Actually, that’s not entirely true. I’m extremely happy with Twidroid, which I’ve been using since I got the phone. The problem is that I need a good second app, because I have two accounts I want to use. Update: This is no longer a problem (see end).

I ♥ Twidroid

I keep going back to Twidroid for two main reasons:

  • It lets me do everything I want to do with Twitter on my phone.
  • It makes the most common tasks as streamlined as possible.

That second item is really the key. Most other Twitter apps I’ve tried tend to get in the way. Want to post something new? Hit the menu button, then choose an item from a pop-up toolbar. Want to open a link? Press and hold, then select from a big long menu.

With Twidroid, buttons for posting a new tweet, showing replies, posting/viewing direct messages, and refreshing the view are right there at the bottom of the screen. One tap and you’re posting. One tap and you’re pulling in new messages. One tap and you’re looking at replies. And you open links by tapping a message, not pressing and holding.

It’s like the “easy button” from the Staples commercials.

Twidroid also ties in to the Android OS, making it easy to share a link directly from the browser, or share a photo directly from the image gallery.

Another nice feature is that it can break down background notifications by category. If I want it to check for replies and direct messages and sound an alert, but not worry about general posts until I look, I can tell it to do so.

I Tweet

I Tweet ($2.99) is very close, and I’ve been using it as my secondary app for several months. It ties into the OS, does photo uploads and URL shortening, lets me customize notifications, etc… but it has a tendency to get in the way. The user interface is pretty, but cluttered. The things I want to do most often require multiple taps (or worse, press-and-hold, like opening a link).

The worst part is that if I don’t let it check periodically for new messages, I can’t tell it to pull in new ones when I launch it… and it won’t always retrieve older posts. If I post something before hitting refresh (which is hidden behind the menu button), it won’t pull in anything further back than the post I just made.

Trial and Error

At this point, I’ve got my personal account @KelsonV set up on Twidroid. That’s the one I have linked to this blog and to Facebook. I’ve got @SpeedForceOrg running on I Tweet. I’ve been using it a lot lately with the lead-up to Comic-Con International, and those few problems have started really bothering me.

So I tried a bunch of others this weekend.

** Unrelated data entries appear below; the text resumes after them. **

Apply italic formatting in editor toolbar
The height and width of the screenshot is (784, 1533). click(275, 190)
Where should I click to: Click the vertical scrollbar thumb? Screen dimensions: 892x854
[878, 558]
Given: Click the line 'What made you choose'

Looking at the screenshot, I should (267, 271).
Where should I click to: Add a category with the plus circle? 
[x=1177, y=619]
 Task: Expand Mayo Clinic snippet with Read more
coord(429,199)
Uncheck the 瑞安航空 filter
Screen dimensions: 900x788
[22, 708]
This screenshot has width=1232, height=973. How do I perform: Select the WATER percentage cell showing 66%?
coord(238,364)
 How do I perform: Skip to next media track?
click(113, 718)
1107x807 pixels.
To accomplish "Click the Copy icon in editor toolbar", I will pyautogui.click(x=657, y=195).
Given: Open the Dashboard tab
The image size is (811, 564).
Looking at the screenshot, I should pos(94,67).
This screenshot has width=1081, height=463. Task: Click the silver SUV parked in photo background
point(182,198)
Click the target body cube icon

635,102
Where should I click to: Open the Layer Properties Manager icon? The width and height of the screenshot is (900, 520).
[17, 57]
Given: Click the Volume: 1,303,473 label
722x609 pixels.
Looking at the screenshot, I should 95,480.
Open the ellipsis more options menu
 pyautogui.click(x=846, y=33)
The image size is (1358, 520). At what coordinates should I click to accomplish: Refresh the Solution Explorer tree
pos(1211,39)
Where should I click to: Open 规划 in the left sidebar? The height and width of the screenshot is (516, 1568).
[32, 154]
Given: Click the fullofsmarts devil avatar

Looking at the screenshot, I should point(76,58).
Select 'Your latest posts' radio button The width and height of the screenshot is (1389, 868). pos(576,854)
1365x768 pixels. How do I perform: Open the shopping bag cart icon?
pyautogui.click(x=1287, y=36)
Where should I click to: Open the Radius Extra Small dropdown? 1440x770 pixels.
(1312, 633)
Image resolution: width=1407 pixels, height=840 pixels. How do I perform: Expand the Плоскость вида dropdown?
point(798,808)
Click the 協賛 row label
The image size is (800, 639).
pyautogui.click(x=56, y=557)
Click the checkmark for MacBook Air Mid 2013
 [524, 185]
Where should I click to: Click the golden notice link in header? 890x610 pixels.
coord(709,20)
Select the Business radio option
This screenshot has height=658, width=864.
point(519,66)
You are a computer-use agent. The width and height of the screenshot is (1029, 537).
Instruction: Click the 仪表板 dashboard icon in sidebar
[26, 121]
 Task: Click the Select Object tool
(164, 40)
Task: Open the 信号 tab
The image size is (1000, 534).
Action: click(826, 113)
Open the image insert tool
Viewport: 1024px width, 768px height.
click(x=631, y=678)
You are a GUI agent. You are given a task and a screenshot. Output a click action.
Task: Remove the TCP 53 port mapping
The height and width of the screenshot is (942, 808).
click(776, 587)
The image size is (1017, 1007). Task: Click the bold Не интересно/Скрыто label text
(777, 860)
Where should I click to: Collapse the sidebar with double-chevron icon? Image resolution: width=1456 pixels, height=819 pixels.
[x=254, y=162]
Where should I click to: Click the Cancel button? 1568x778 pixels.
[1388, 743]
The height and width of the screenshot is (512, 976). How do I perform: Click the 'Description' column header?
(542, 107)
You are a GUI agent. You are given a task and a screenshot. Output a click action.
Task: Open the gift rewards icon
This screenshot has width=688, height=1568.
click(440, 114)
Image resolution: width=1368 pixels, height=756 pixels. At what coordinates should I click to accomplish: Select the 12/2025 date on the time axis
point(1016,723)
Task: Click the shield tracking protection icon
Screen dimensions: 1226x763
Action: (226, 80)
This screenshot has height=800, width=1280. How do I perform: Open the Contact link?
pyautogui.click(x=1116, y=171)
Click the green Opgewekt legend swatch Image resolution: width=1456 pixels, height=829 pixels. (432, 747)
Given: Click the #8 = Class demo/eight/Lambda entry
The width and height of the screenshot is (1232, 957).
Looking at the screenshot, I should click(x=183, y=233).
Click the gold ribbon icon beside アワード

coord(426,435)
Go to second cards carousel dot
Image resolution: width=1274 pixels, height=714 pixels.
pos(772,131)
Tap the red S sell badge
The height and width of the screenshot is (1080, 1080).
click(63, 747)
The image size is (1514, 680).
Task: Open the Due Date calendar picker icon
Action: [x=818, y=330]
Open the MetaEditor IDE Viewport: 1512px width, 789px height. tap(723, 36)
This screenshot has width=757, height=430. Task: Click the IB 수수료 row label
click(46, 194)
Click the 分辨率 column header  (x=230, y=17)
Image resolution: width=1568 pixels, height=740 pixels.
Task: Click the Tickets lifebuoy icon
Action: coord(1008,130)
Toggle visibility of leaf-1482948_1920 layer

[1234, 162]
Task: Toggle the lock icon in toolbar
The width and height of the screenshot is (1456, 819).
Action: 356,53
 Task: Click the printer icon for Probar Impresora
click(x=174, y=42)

  • Twitli – I used this one for a while a few months ago, but it was kind of buggy. The last straw came when I was trying to upload a photo during WonderCon, and I switched the account to Twidroid for the duration of the con. I only gave it a glance this time around.
  • Loquacious – nice w/ multiple accounts & photo integration, but incomplete. No notifications, can’t share a link from browser — heck, no settings at all other than login+password and filters. Either that or the demo is crippleware in addition to being time-limited. Also, suffers from press-n-hold syndrome like I Tweet.
  • Twitta – too basic.
  • Twit2go – Photo uploads worked decently, and it was able to do notifications the way I wanted, but it didn’t hook into the OS as well as Twidroid or I Tweet. And it was yet another case of press-and-hold to open a menu that includes opening links. I decided to stick with it for a few days, though, and was pleasantly surprised to see that it did pull new messages automatically when opened, so I wouldn’t have to worry about missing anything. Gave up on it when I tried to retweet a post that ended up being too long, and rather than let me edit it down to size it just cut off the end…which happened to be the link.

So I’m back to Twidroid and I Tweet for now. I’ll probably end up swapping the accounts again and putting SpeedForceOrg on Twidroid, since that’s the one I’m likely to be using most during the con. *sigh* Why do I have to make things more complicated for myself than they have to be?

Update: A few months after I wrote this, Twidroid released Twidroid Pro, which adds several features on top of the free version…including multiple accounts!